STATED TASK:
Rewrite the lines of all the items below, switching every "Where should I click to" to "Which spot should I click to" and changing nothing else. Omit the pictures from your answer.
[Start of ENTRIES SHOWN]
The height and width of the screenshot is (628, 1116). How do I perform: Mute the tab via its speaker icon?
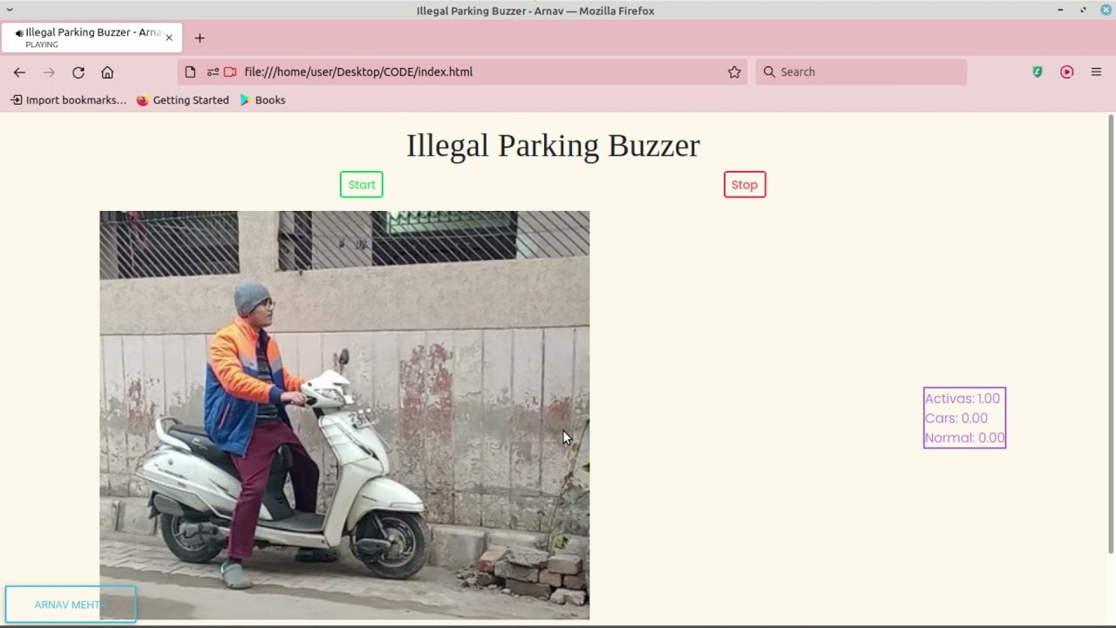(19, 33)
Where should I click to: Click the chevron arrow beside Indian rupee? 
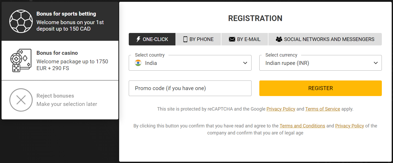(x=375, y=63)
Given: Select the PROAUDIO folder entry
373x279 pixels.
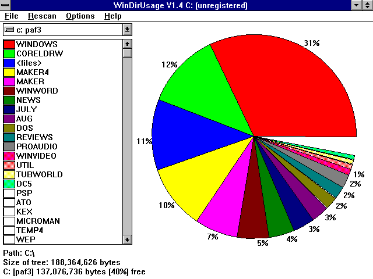Looking at the screenshot, I should tap(38, 146).
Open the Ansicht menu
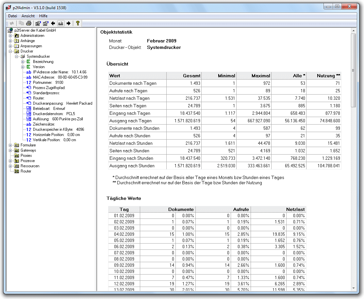This screenshot has width=364, height=299. point(28,16)
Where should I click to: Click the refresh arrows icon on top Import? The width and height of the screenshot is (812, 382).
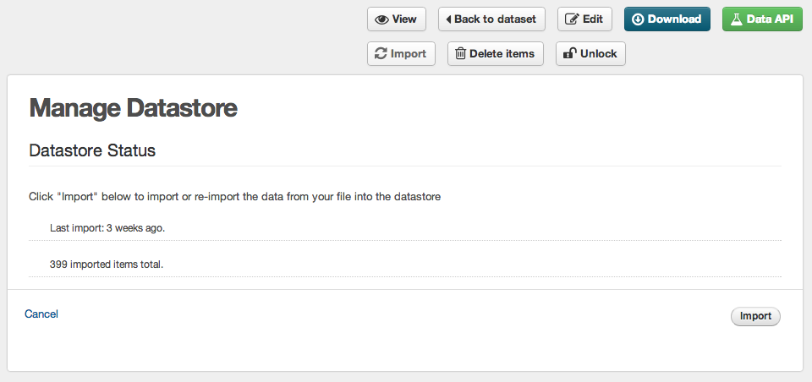381,54
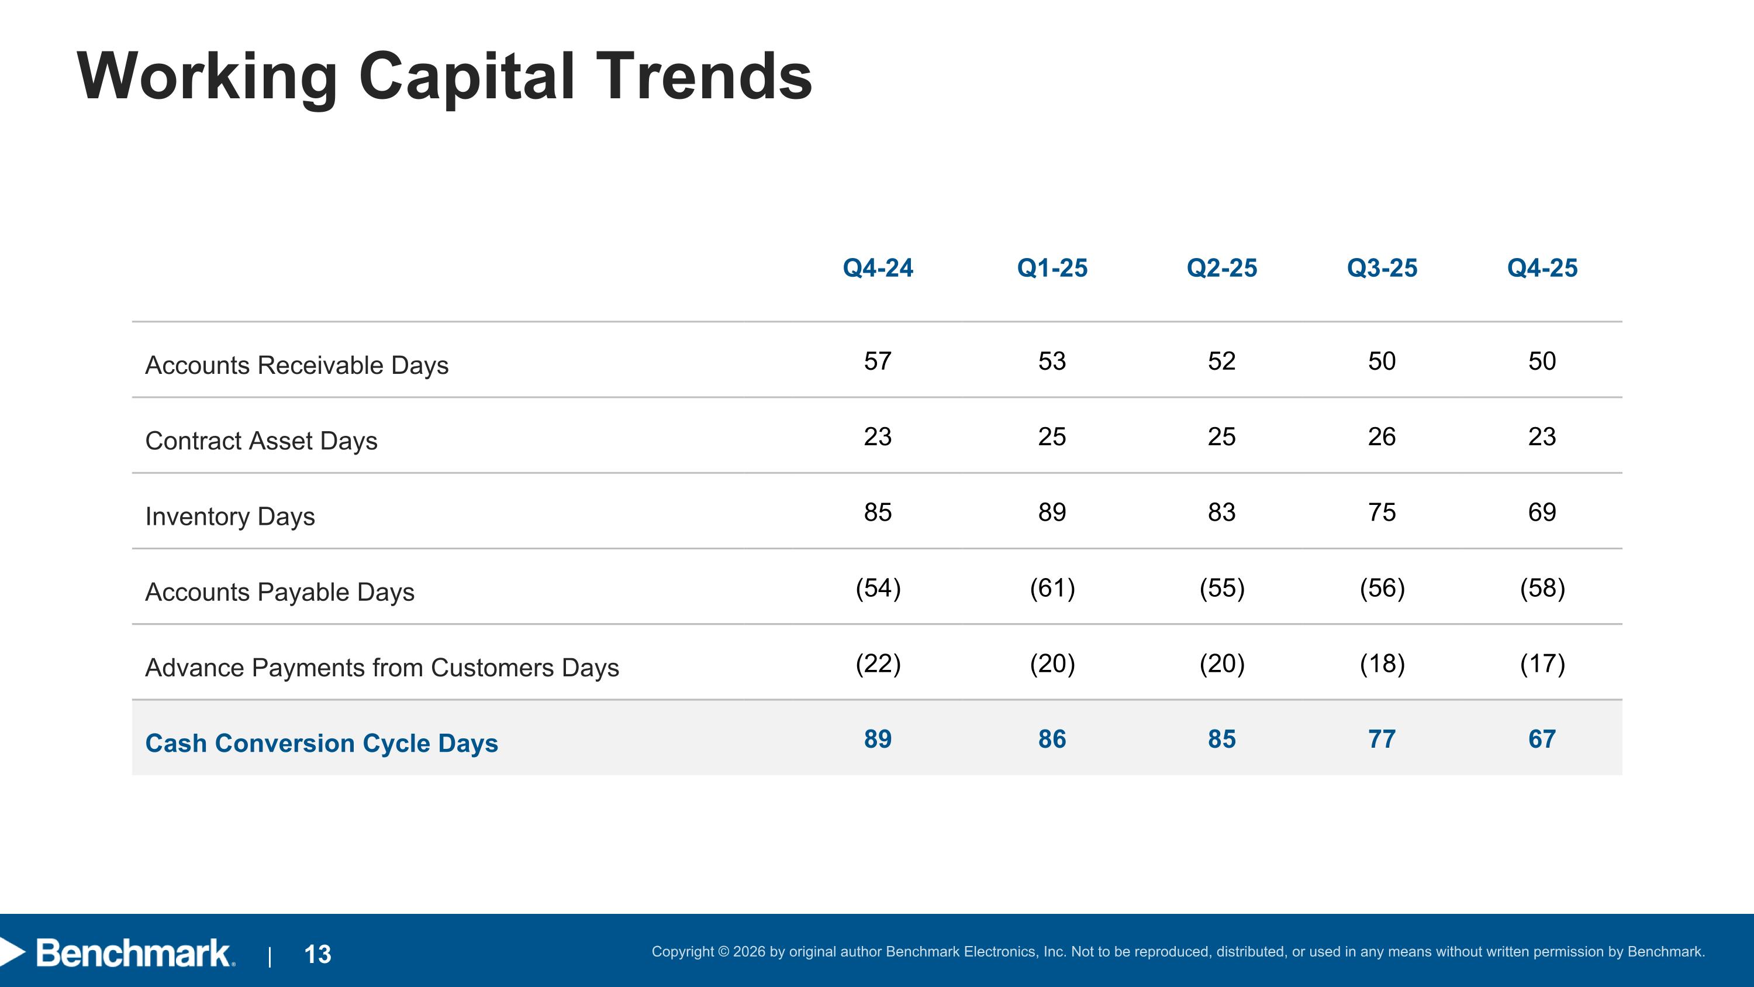The image size is (1754, 987).
Task: Select Q4-24 Accounts Receivable Days value 57
Action: (878, 361)
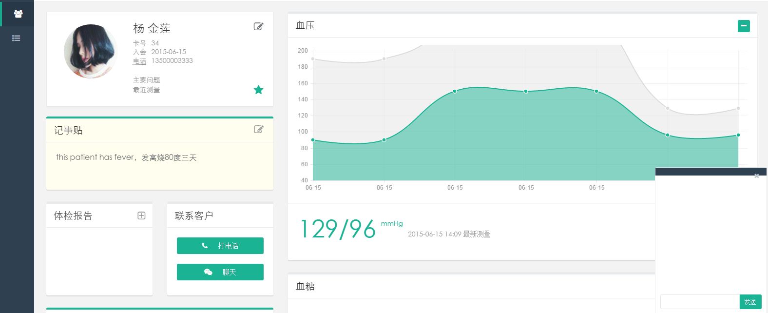Image resolution: width=768 pixels, height=313 pixels.
Task: Toggle the green favorite star
Action: 258,90
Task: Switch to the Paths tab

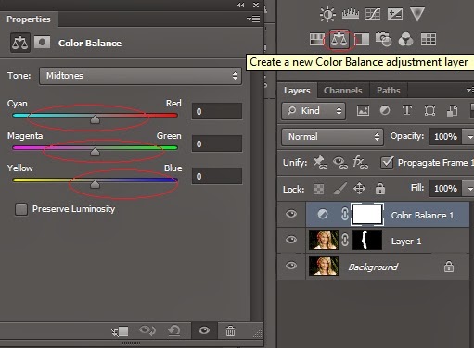Action: point(389,91)
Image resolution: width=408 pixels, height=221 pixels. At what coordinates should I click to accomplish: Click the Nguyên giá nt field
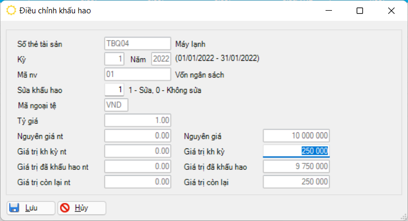pyautogui.click(x=138, y=136)
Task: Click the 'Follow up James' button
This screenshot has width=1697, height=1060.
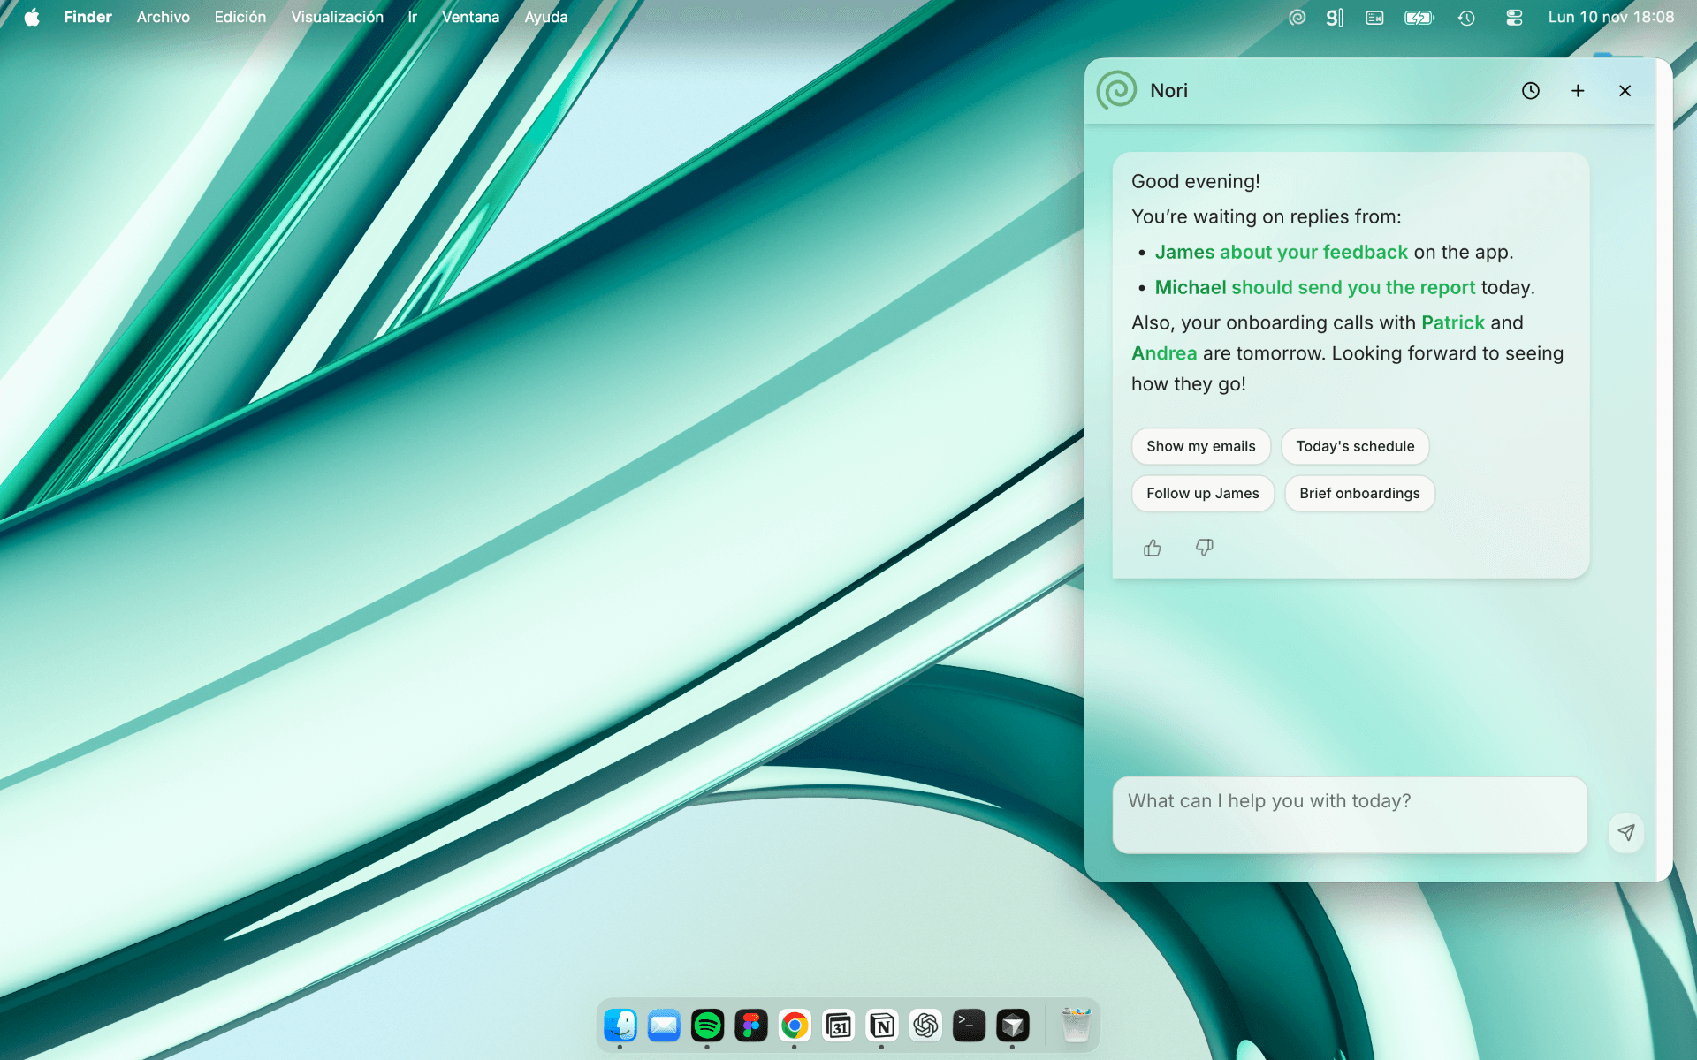Action: [x=1202, y=493]
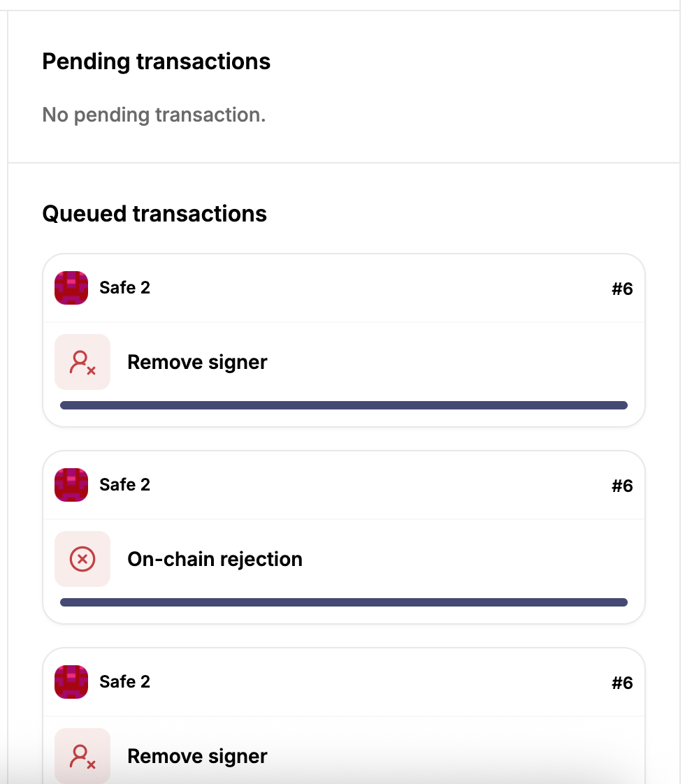Click the Safe 2 avatar in the On-chain rejection card
692x784 pixels.
click(71, 485)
[End of ENTRIES SHOWN]
WRITTEN REPLY:
The height and width of the screenshot is (628, 1116). How do I perform: Mute the tab via its speaker icon?
(19, 33)
Which spot should I click to: Click the chevron arrow beside Indian rupee? 
(x=375, y=63)
Given: Select the PROAUDIO folder entry
373x279 pixels.
Looking at the screenshot, I should tap(38, 146).
Open the Ansicht menu
This screenshot has width=364, height=299. point(28,16)
Which spot should I click to: Click the refresh arrows icon on top Import? The width and height of the screenshot is (812, 382).
381,54
The image size is (1754, 987).
Task: Select Q4-24 Accounts Receivable Days value 57
Action: (878, 361)
Image resolution: width=768 pixels, height=313 pixels.
Task: Toggle the green favorite star
Action: 258,90
Task: Switch to the Paths tab

Action: point(389,91)
Image resolution: width=408 pixels, height=221 pixels. At what coordinates should I click to accomplish: Click the Nguyên giá nt field
pyautogui.click(x=138, y=136)
Task: Click the 'Follow up James' button
This screenshot has width=1697, height=1060.
Action: [x=1202, y=493]
Click the Safe 2 avatar in the On-chain rejection card
692x784 pixels.
click(71, 485)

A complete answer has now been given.